After the five posts that I somehow had the chutzpah to send you last week, I’m sure all of you were looking forward to a quiet week from JMN so you could finally get some work done around here. Even if you weren’t – I was! And after pulling a couple of all-nighters already this week, I thought we were all going to get our wish. So then why, after getting three sentences in, is it starting to look as if I will not be leaving you alone this evening?
Well, the truth is, I wanted to. I really did. But then I had a moment to think and, as does normally occur to my poor brain, I began to feel inspiration developing in the form of a song. I said to myself, “self, you may be too tired to translate your mood into a melody as you normally have the ability to do on a daily basis. But, are you telling me that you don’t at least have a niggun in your heart – somewhere deep within – that you can extract and explain on that typity type thing that you do every week? Come on! You of all people?”
And, you want to know something? That semi-aggressive, slightly obnoxious inner-voice of mine was right. After all the sleepless nights and 17 hour workdays, I do have at least something to leave you with today. I would love to hear what your go-to (wordless) niggun is and when it is you find yourself singing it, but as far as today goes, the Nigun Lev by Beri Weber was just what the doctor prescribed. This niggun, composed by The Lubavitcher Rebbe, Rav Menachem Mendel Schneersohn zt’l – The Tzemach Tzedek – and sung by Weber in the spirit of the holy city of Tzfas, was released on Weber’s 2014 mega-hit album called Ben Melech and is sure to warm and invigorate the hearts of those who listen and sing along. It certainly worked for me….
Beri Says:
I originally had found it hard to connect to this song and I thought maybe it had too much flavor of the shtetl for others to connect to especially without words.
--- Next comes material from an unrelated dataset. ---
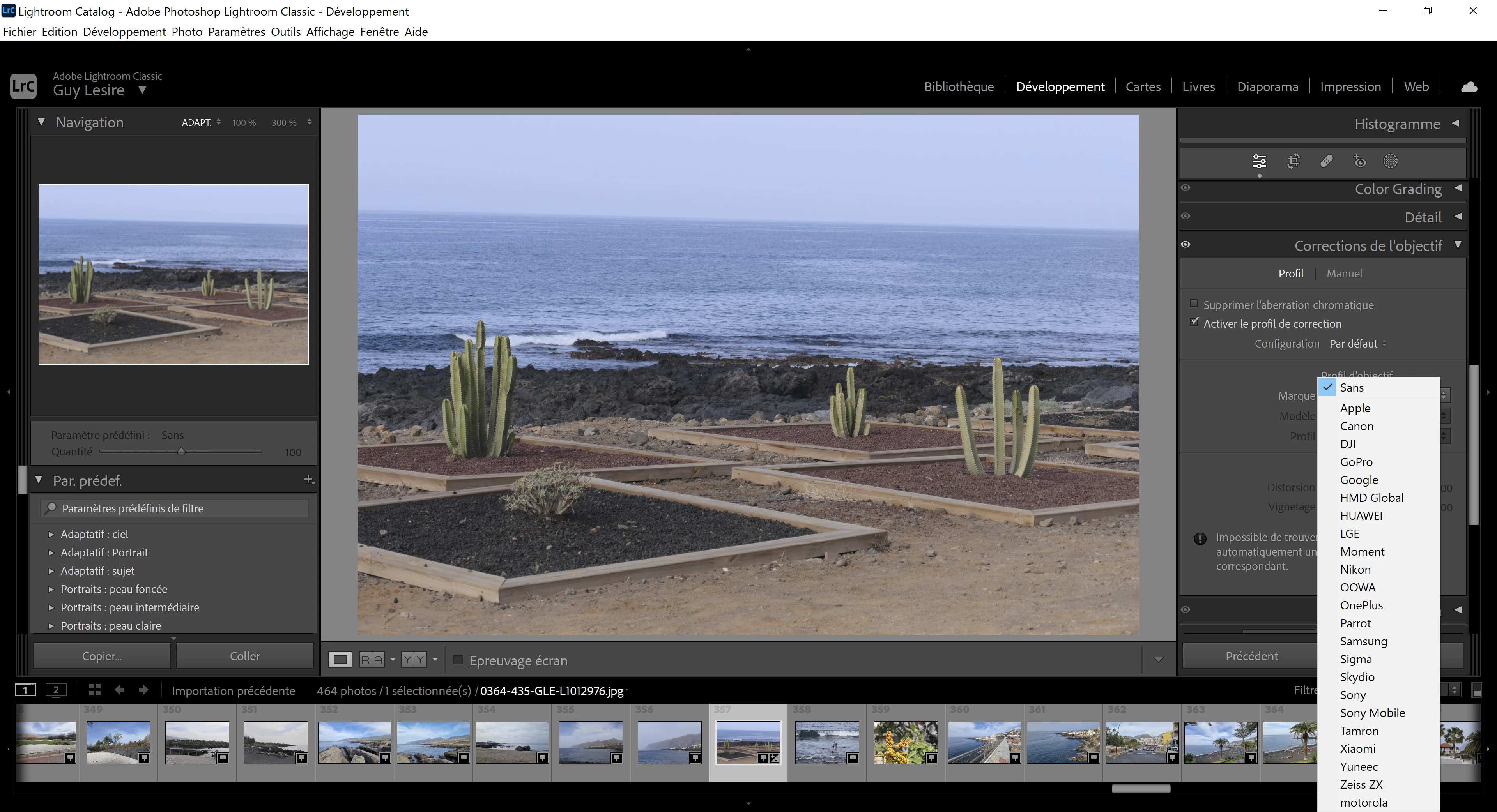Viewport: 1497px width, 812px height.
Task: Click the preset Quantité slider
Action: point(181,452)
But friends convinced me to get it out there.
Actually, there’s a backstory for this one: I was in Eretz Yisroel driving back to my hotel in Yerushalayim when my rental car broke down. I found myself at the side of the road waiting for a hitch. My friend was singing back-up to a badchan at someone’s mitzvah tantz and I soon found a hitch to that wedding hall where I could wait for my friend to finish up and go home with him. I heard the badchan sing this niggun and I liked it. It was obviously an old chassidish niggun but we erroneously assumed it belonged to the same chassidus as the badchan. Right before we went to print the covers for Ben Melech I was informed that the song was a Chabad niggun attributed to the Tzemach Tzedek but traditionally sung with a much slower tempo. Whenever I go to a Chabad event they thank me for bringing the Rebbe’s niggun back to life.